* [TRAVAIL À FAIRE]:
[1] Les affirmations (a), (b) et (c) concordent-elles avec l'article sur la commémoration de l'Holocauste ? (a) La cérémonie s'est tenue à New York. (b) Le premier camp de concentration a été construit à Auschwitz. (c) Selon António Guterres, beaucoup de gens ont pris la parole en 1933. Pour chacune, répondez par oui ou par non et citez les mots décisifs de l'article.
[2] Résumez en deux phrases l'article sur la commémoration de l'Holocauste.
[3] Rédigez la suite de l'article sur la commémoration de l'Holocauste, à partir de sa dernière phrase.
____ TEXTE À ANALYSER
Commémoration de l’Holocauste : méfiez-vous des « chants des sirènes de la haine », avertit le chef de l’ONU

Unsplash/Jean Carlo Emer
Un mémorial dans l'ancien camp d'extermination d'Auschwitz-Birkenau, en Pologne.

Commémoration de l’Holocauste : méfiez-vous des « chants des sirènes de la haine », avertit le chef de l’ONU

Droits de l'homme

Lors d'une cérémonie dédiée à la mémoire des victimes de l'Holocauste à New York vendredi, le Secrétaire général de l'ONU a averti que l'antisémitisme, les discours de haine et la désinformation sont omniprésents, 90 ans après la montée du parti nazi en Allemagne.

Lors de son discours, António Guterres a rappelé qu'en quelques mois, les nazis ont démantelé les droits constitutionnels fondamentaux et ouvert la voie à un régime totalitaire : « Les parlementaires furent rapidement arrêtés. La liberté de la presse abolie. À Dachau se construisait le premier camp de concentration».

L'antisémitisme des nazis est devenu la politique du gouvernement, suivi de la violence organisée et des meurtres de masse : « À la fin de la guerre, six millions d’enfants, de femmes et d’hommes – près de deux Juifs sur trois en Europe – avaient été assassinés ».

Les sonnettes d'alarme ignorées

M. Guterres a établi des parallèles entre 1933 et le monde d'aujourd'hui : « Les sonnettes d'alarme sonnaient déjà en 1933 », a-t-il déclaré, mais « trop peu ont pris la peine d'écouter, et encore moins ont parlé ».

« Aujourd’hui, des échos de ce chant des sirènes de la haine reviennent résonner à nos oreilles », a dt le chef de l'ONU.

Il a prévenu que nous vivons dans un monde où la crise économique engendre le mécontentement, que les démagogues populistes utilisent la crise pour gagner des votes, et que « la désinformation, les théories du complot paranoïaques et les discours de haine incontrôlés » sont endémiques.
________
____ LIGNES FOURNIES
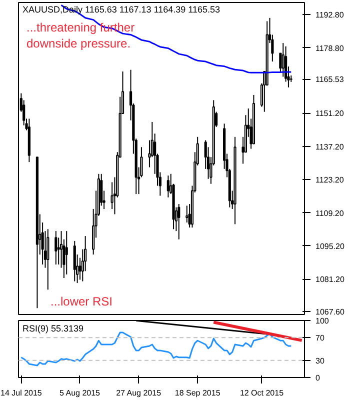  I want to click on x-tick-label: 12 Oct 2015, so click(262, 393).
________
____ LIGNES FOURNIES
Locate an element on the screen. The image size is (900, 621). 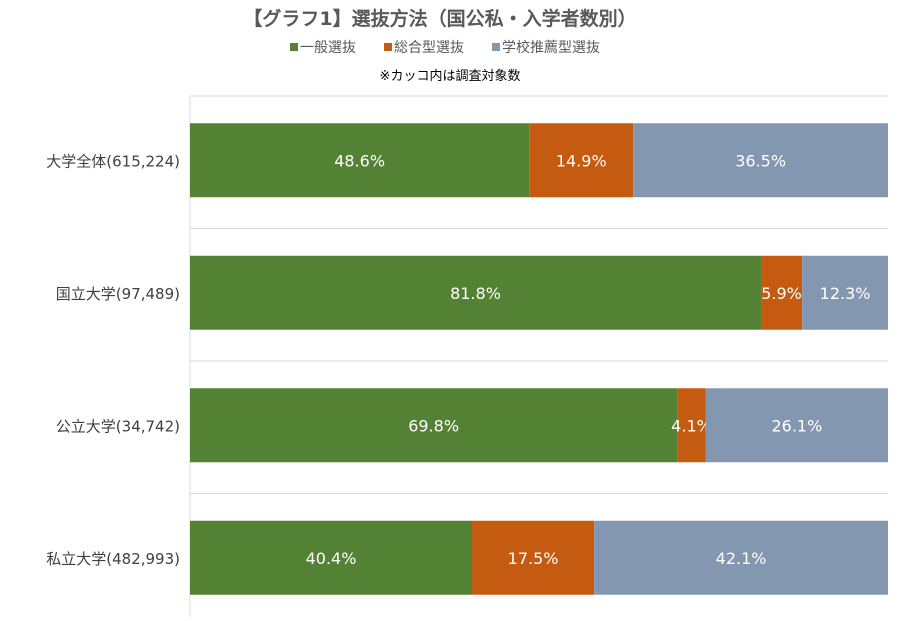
________
* [RÉPONSES]:
[1]
(a) Oui : « Lors d'une cérémonie dédiée à la mémoire des victimes de l'Holocauste à New York vendredi ».
(b) Non : « À Dachau se construisait le premier camp de concentration ».
(c) Non : « trop peu ont pris la peine d'écouter, et encore moins ont parlé ».

[2] Lors d'une cérémonie à New York en mémoire des victimes de l'Holocauste, le Secrétaire général de l'ONU, António Guterres, a rappelé qu'en quelques mois les nazis avaient démantelé les droits constitutionnels fondamentaux, puis que leur antisémitisme avait conduit à l'assassinat de six millions d'enfants, de femmes et d'hommes, soit près de deux Juifs sur trois en Europe. Établissant des parallèles entre 1933 et aujourd'hui, il a averti que l'antisémitisme, les discours de haine et la désinformation sont omniprésents, dans un monde où la crise économique engendre le mécontentement et où des démagogues populistes s'en servent pour gagner des votes.

[3]
En outre, a poursuivi M. Guterres, il y a un mépris croissant pour les droits de l'homme et un mépris pour l'État de droit, alors que des idéologies suprématistes blanches et néonazies sont « en plein essor », et que la négation de l'Holocauste et le révisionnisme, l'antisémitisme, la misogynie, ainsi que d'autres formes de sectarisme religieux et de haine, sont en hausse.

Chaussures confisquées à des prisonniers dans un camp de concentration à Auschwitz, en Pologne.
Unsplash/William Warby
Chaussures confisquées à des prisonniers dans un camp de concentration à Auschwitz, en Pologne.

« L'antisémitisme est partout »

Le Secrétaire général a déploré le fait que la haine antisémite se retrouve partout aujourd'hui et que son intensité augmente.

Il a cité en exemple, les agressions contre des juifs orthodoxes à Manhattan, les écoliers juifs intimidés à Melbourne, en Australie, et les croix gammées peintes sur le mémorial de l'Holocauste à Berlin, la capitale allemande.

Les néonazis représentent désormais la première menace pour la sécurité intérieure de plusieurs pays – et celle qui connait la plus forte expansion, a déclaré M. Guterres, soulignant que les mouvements suprémacistes blancs deviennent de jour en jour plus dangereux.

Des Juifs de la Ruthénie subcarpatique sont soumis à un processus de sélection sur une rampe à Auschwitz-Birkenau, en Pologne.
US Holocaust Memorial Museum/Yad Vashem
Des Juifs de la Ruthénie subcarpatique sont soumis à un processus de sélection sur une rampe à Auschwitz-Birkenau, en Pologne.

« Installez des garde-fous »

Le chef de l'ONU a regretté que le monde en ligne soit l'une des principales raisons pour lesquelles les discours de haine, les idéologies extrêmes et la désinformation se propagent si rapidement dans le monde.

Il a exhorté toutes les entités impliquées - des autorités de contrôle, aux entreprises technologiques, aux décideurs politiques, à la société civile et aux médias - à faire plus pour arrêter leur propagation et installer « des garde-fous ».

« De nombreux pans d’Internet deviennent des décharges toxiques où se déversent la haine et les mensonges pernicieux », a-t-il déploré. Ce « sont des catalyseurs qui, ayant le profit pour moteur, banalisent l’extrémisme ».

António Guterres a évoqué les contributions de l'ONU à la résolution de ce problème, y compris sa stratégie et son plan d'action contre les discours de haine, des propositions pour un Pacte numérique mondial pour un avenir numérique ouvert, libre, inclusif et sûr, et un Code de conduite pour promouvoir l'intégrité dans l'espace public.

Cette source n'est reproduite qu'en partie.